[proofplan]
Let $L$ be a regular language; by the equivalence of regular grammars and deterministic automata there is a deterministic automaton $D = (\Sigma, Q, \delta, q_0, F)$ with $\mathcal{L}(D) = L$. The pumping number is $n := |Q|$. For any $w \in L$ with $|w| \geq n$, consider the run of $D$ on the prefix of length $n$: this run passes through $n + 1$ states but $D$ has only $n$ distinct states, so by the pigeonhole principle two of the states must coincide. Those two equal states identify a *loop* in $D$ — a substring $y$ of $w$ whose transition returns $D$ to the same state. The word splits as $w = xyz$ where $x$ precedes the loop, $y$ traverses the loop, and $z$ is everything after; the loop can be repeated any number of times without changing the final state, so every $xy^k z$ is accepted. The bounds $|xy| \leq n$ and $|y| \geq 1$ follow from the choice of indices with $0 \leq i < j \leq n$. A clean induction on $k$ formalises "the loop may be repeated any number of times".
[/proofplan]
[step:Pick a deterministic automaton for $L$ and set the pumping number]

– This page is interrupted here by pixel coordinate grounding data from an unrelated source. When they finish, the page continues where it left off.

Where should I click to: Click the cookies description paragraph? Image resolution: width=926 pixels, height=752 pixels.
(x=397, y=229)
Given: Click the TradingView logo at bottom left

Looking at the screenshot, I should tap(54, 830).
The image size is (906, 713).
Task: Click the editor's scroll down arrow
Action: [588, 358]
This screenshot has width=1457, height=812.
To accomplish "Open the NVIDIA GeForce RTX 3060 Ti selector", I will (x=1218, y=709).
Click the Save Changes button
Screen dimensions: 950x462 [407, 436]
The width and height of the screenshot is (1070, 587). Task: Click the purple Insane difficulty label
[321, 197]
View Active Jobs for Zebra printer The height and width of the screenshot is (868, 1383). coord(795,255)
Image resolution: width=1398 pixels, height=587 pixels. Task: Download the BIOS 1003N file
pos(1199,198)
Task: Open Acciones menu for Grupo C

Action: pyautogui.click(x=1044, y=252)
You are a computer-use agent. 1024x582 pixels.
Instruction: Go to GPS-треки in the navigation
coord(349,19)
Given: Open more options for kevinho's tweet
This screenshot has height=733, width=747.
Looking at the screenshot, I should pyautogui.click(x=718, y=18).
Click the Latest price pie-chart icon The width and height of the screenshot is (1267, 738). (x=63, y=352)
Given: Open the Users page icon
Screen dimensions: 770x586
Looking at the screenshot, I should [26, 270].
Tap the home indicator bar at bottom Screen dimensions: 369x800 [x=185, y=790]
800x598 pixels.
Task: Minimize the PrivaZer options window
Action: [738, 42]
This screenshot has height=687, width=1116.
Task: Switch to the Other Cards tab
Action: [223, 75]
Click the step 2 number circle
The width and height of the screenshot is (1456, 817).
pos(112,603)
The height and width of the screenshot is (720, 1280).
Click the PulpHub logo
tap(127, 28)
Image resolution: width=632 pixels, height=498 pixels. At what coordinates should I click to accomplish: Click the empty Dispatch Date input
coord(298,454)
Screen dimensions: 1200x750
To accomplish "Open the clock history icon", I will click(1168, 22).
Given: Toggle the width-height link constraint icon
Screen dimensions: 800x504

Let $L$ be a regular language. By the [equivalence of regular grammars and deterministic automata](/theorems/???) (combining [Regular Grammars Produce Nondeterministic Automata](/theorems/1792), [Nondeterministic and Deterministic Automata Are Equivalent](/theorems/1791), and [Automaton Languages Are Regular](/theorems/1790)), there exists a deterministic automaton
\begin{align*}
D &= (\Sigma, Q, \delta, q_0, F)
\end{align*}
with $\mathcal{L}(D) = L$. Since $D$ is a finite automaton, $Q$ is a finite set. Set
\begin{align*}
n &:= |Q| \geq 1.
\end{align*}
(The case $|Q| = 0$ is excluded: every automaton has at least one state, namely $q_0$.)
We claim $n$ is a pumping number for $L$: for every $w \in L$ with $|w| \geq n$, there exists a decomposition $w = xyz$ with $|y| \geq 1$, $|xy| \leq n$, and $xy^k z \in L$ for all $k \geq 0$.
[/step]
[step:Unroll the run of $D$ on the length-$n$ prefix of $w$]
Let $w \in L$ with $|w| \geq n$. Write $w = a_0 a_1 \cdots a_{n-1} v$, where $a_0, a_1, \dots, a_{n-1} \in \Sigma$ are the first $n$ letters and $v \in \Sigma^\star$ is the (possibly empty) suffix of length $|w| - n$.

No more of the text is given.